Manuel Marrero Cruz, 56, an architect and whose nomination was ratified by the National Assembly, is a former functionary of the military-run Gaviota tourism corporation whose hotels have been sanctioned by the administration of U.S. President Donald Trump.
Marrero, tourism minister for 15 years, presided over the growth of the industry into Cuba’s most important, with dozens of partnerships with foreign companies and broad connections with the growing private sector.
Unlike many other countries where prime ministers often play central, political roles, the post involves day-to-day supervision of the Council of Ministers (cabinet) and the implementation of policy.
“The head of government will be the administrative right hand of the president of the republic,” the state-run Cubadebate online news outlet said.
William LeoGrande, a professor of government and Cuba expert at American University in Washington said the post was different than in a multiparty system.
“It’s a division of responsibilities rather than a division of authority,” he said.
Castro was prime minister until 1976 when the post was abolished. The iconic revolutionary became head of the Communist Party and president of the Council of State and Council of Ministers.
Castro, who ceded power in 2006 to his brother Raul, died in 2016. He was famous for micromanaging the Caribbean island nation.
Raul Castro stepped down as president in 2018, but remains head of the Communist Party.
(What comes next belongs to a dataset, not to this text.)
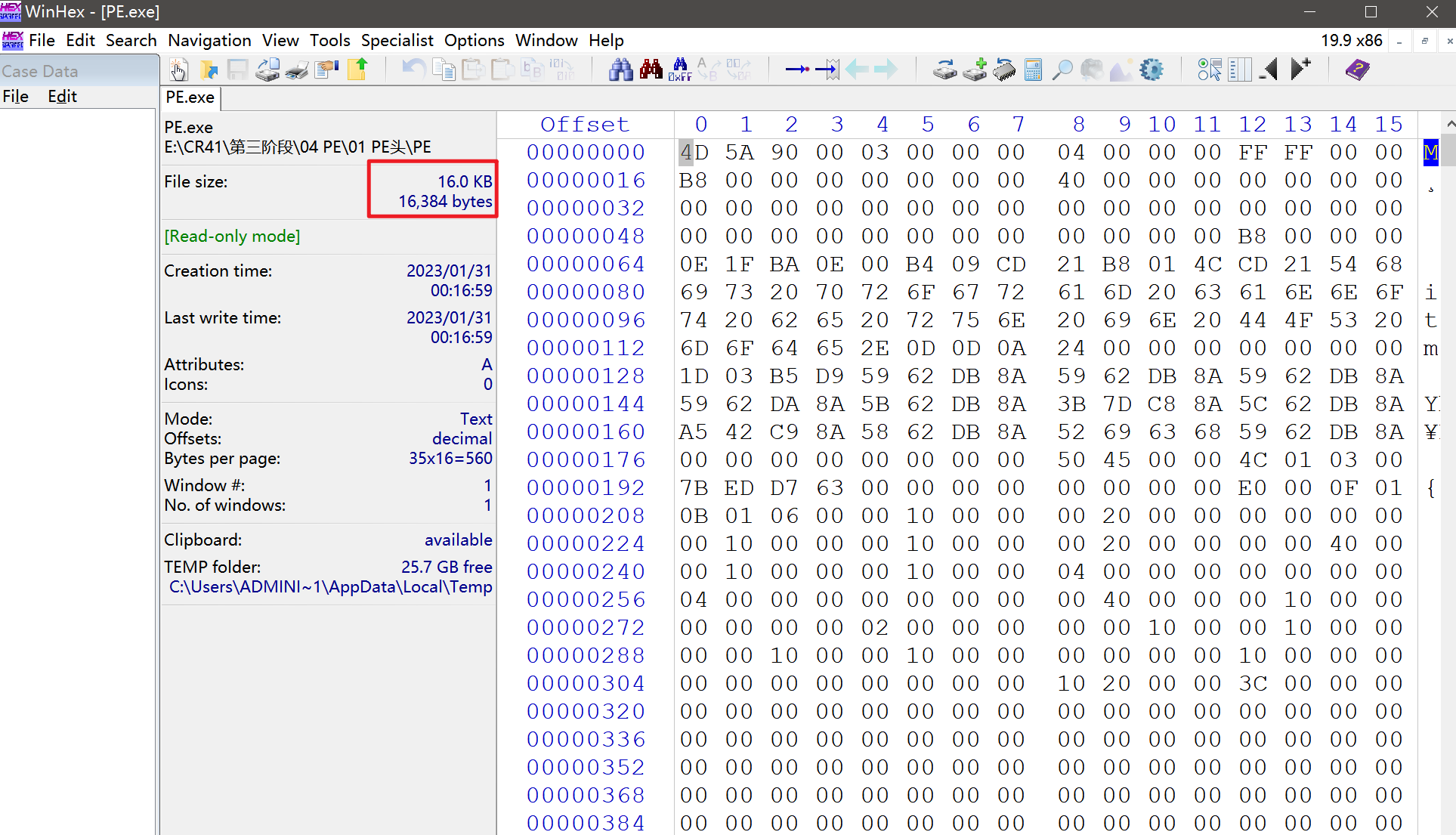Open general options gear icon
The width and height of the screenshot is (1456, 835).
click(x=1151, y=70)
Now, under the constitution passed earlier this year, the President of the Republic Diaz-Canel no longer heads-up either the Council of State, presided over by the president of the National Assembly Esteban Lazo, or Council of Ministers, though he maintains ultimate authority.
Cuban officials say changes in government structure aim to improve accountability and administration of the bureaucracy and state-run economy.